Lozano v. Hazleton drew a national spotlight, with lawyers for the right-leaning Immigration Law Reform Institute of Washington representing the municipality, and the national and Pennsylvania chapters of the American Civil Liberties Union representing the plaintiffs. Pedro Lozano, the lead plaintiff, is a Hazleton landlord who alleged that he lost prospective tenants because of the ordinance. The town has a population of about 15,000, including many immigrants from Central America.
In addition to the bar on rental housing, Hazleton enacted an ordinance that would have punished residents and businesses for engaging in commercial transactions with individuals who could not prove they were authorized to work in the United States.

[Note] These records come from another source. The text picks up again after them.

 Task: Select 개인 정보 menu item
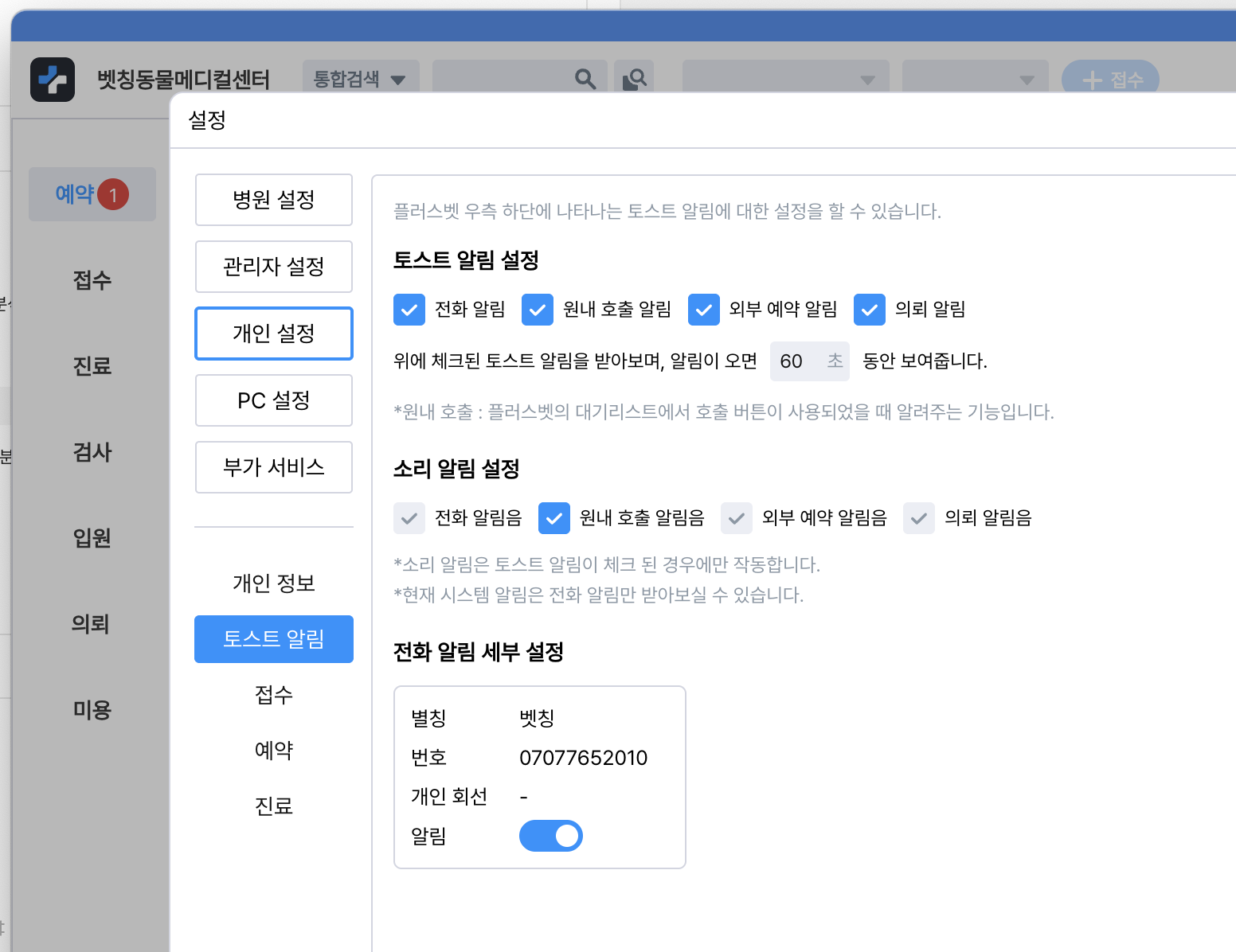click(x=274, y=583)
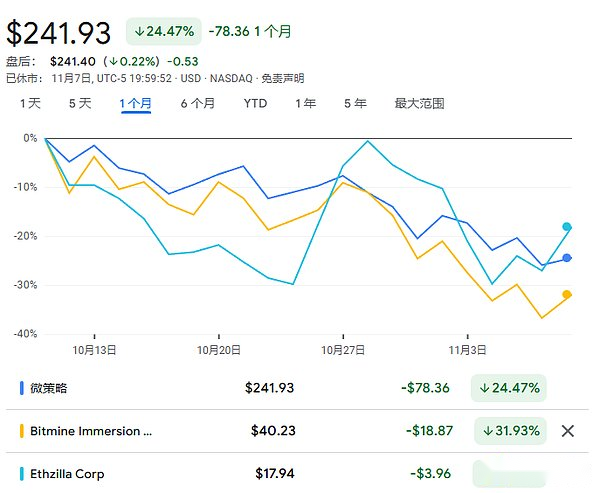600x493 pixels.
Task: Open the Bitmine Immersion stock row
Action: point(92,431)
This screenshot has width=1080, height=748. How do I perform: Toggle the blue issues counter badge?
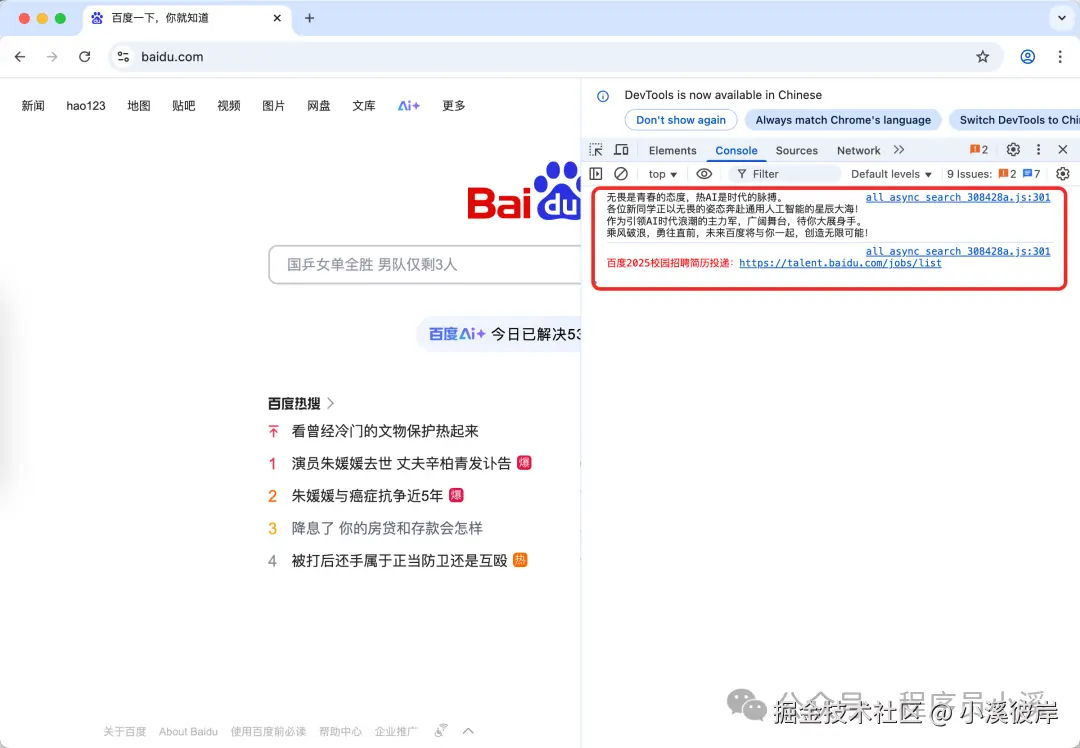click(1031, 173)
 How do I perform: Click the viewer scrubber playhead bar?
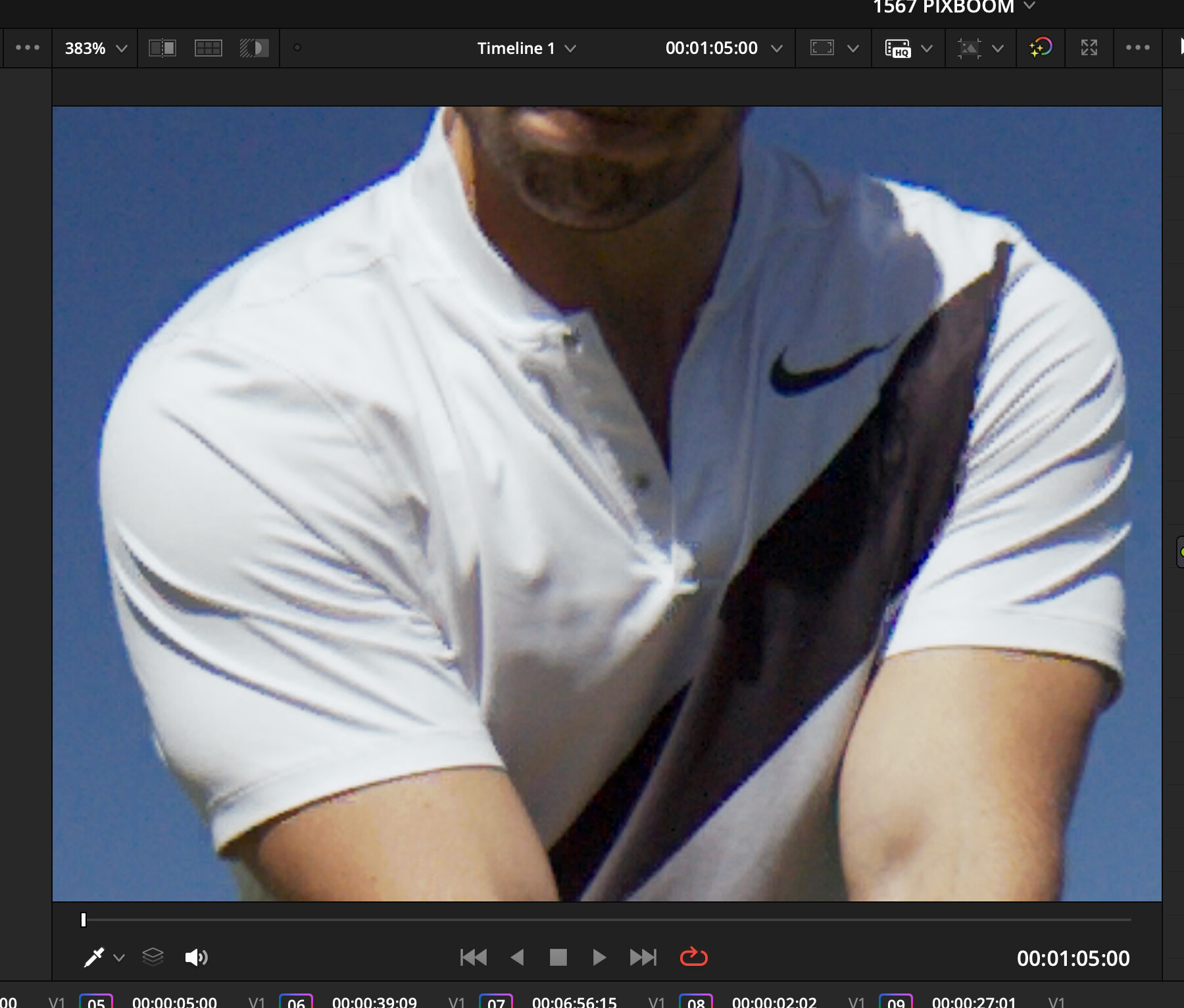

After a two-week trial, the federal court in Scranton struck down the ordinances in 2007. The city appealed and lost again at the appeals court level in 2010.
What does the Supreme Court's decision to opt out of Hazleton mean to the town? "Not much," said Yannuzzi, "because the ordinance was never implemented.
"If it stays on the books it will never be enforced. To make it more official, it should probably be rescinded."
The Supreme Court also declined to hear a similar case out of Farmers Branch, Texas.
"Now that these appeals are over," said Omar Jadwat, supervising attorney of the ACLU's Immigrants' Rights Project, "we look forward to Farmers Branch and Hazleton joining cities across the nation that are looking at ways to make their cities welcoming places for immigrants, rather [than] writing hostility and discrimination into municipal law."